С каждой секундой он становится все больше и больше. Я медленно отступаю, пока не натыкаюсь на стену позади себя, и мне больше некуда бежать. Я вытягиваю шею, наблюдая, как Ганс вырастает, должно быть, до десяти футов (Прим. перев. – примерно 304 см.) в высоту, а затем останавливается.
В моей гостиной ожил гигантский щелкунчик, и я чуть не падаю в обморок, когда он поворачивает голову в мою сторону и произносит мое имя.
Глава 3
Клара
— Клара, — низкий голос грохочет надо мной, но я не могу вымолвить ни слова.
Он десяти футов ростом, совершенно голый и... твердый. Его член, который раньше казался таким нелепым, огромен и направлен прямо на меня. Кремовый кончик блестит, а его грецкие орехи, как настоящие, выросли до размеров грейпфрута.
— Ч-что? — это все, что я могу сказать, пока стою, совершенно ошеломленная тем, что вижу.
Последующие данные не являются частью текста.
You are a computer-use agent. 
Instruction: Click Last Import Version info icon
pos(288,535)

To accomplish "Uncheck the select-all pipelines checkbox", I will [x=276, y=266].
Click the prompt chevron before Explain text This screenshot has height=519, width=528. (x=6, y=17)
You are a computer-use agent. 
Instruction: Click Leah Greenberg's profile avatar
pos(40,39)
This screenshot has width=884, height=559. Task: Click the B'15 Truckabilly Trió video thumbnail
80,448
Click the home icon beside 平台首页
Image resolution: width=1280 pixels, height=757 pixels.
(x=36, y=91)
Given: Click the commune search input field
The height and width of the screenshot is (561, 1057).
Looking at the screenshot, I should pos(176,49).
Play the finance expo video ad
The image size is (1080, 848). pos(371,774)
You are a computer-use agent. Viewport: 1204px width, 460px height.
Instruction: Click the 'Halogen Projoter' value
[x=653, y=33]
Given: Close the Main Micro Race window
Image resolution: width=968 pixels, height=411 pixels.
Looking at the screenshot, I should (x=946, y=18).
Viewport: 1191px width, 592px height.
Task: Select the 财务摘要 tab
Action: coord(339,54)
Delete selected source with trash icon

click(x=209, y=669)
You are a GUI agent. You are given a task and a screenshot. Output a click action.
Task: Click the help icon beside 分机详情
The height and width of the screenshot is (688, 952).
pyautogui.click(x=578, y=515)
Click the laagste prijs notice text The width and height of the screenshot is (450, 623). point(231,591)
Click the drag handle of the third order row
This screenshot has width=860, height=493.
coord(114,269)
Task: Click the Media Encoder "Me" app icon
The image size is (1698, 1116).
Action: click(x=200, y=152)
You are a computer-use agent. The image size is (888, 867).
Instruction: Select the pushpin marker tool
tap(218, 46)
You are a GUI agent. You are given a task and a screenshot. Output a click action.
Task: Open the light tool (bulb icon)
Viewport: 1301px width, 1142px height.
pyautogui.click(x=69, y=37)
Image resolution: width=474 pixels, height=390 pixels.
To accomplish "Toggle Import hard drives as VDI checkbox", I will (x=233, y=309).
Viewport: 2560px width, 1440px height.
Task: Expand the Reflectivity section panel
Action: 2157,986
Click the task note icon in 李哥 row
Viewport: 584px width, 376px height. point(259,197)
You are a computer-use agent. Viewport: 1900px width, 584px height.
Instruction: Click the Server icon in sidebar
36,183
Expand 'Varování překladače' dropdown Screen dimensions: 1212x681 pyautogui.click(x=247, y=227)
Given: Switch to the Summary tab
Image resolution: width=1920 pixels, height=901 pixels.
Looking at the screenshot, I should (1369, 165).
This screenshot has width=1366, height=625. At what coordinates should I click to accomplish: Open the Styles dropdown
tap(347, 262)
Ганс приближается ко мне, двигаясь не как щелкунчик. Он проворен, как человек, и управляет своим телом. Его рот теперь другой, и вместо щели для измельчения орехов у него есть рот и язык. Я знаю это, потому что, приближаясь ко мне, он облизывает губы.
— Моя Клара, — произносит он, придвигаясь еще ближе.
Сегодня моя функция «Сражайся или убегай» меня подвела, потому что все, что я могу делать – это стоять неподвижно, пока он прижимает меня к стене. Если бы я захотела, то могла бы протянуть руку и дотронуться до него, когда он упрется сжатыми кулаками в стену по обе стороны от моей головы.
Он наклоняет голову, и его веки опускаются, когда он глубоко вдыхает.
— Моя.
Одно это слово звенело во мне, как колокольчики, и все же что-то теплое пробежало по спине.
— Ганс, — тихо говорю я, делая глубокий вдох и пытаясь осмыслить сказанное. Он кажется вырезанным из дерева, но теперь, когда я так близко, вижу, что гладкая текстура его тела изменилась на что-то похожее на кожу.
— Мне больно, — на этот раз он рычит, когда говорит это, и я закрываю рот. — Нужно.
В его глазах ясно читается голод, и я опускаю взгляд вниз, чтобы увидеть его толстый член, требующий внимания. Он словно весит между нами, покачиваясь вверх-вниз, умоляя меня прикоснуться к нему.
— Моя Клара.
На этот раз, когда он произносит мое имя, оно звучит как мурлыканье, когда он наклоняется ближе. Я отворачиваю голову в сторону, но это его не останавливает. Вместо этого он прижимается носом к моей шее и снова вдыхает. От этого по моей спине пробегает горячая волна удовольствия, и теперь это я вся вибрирую.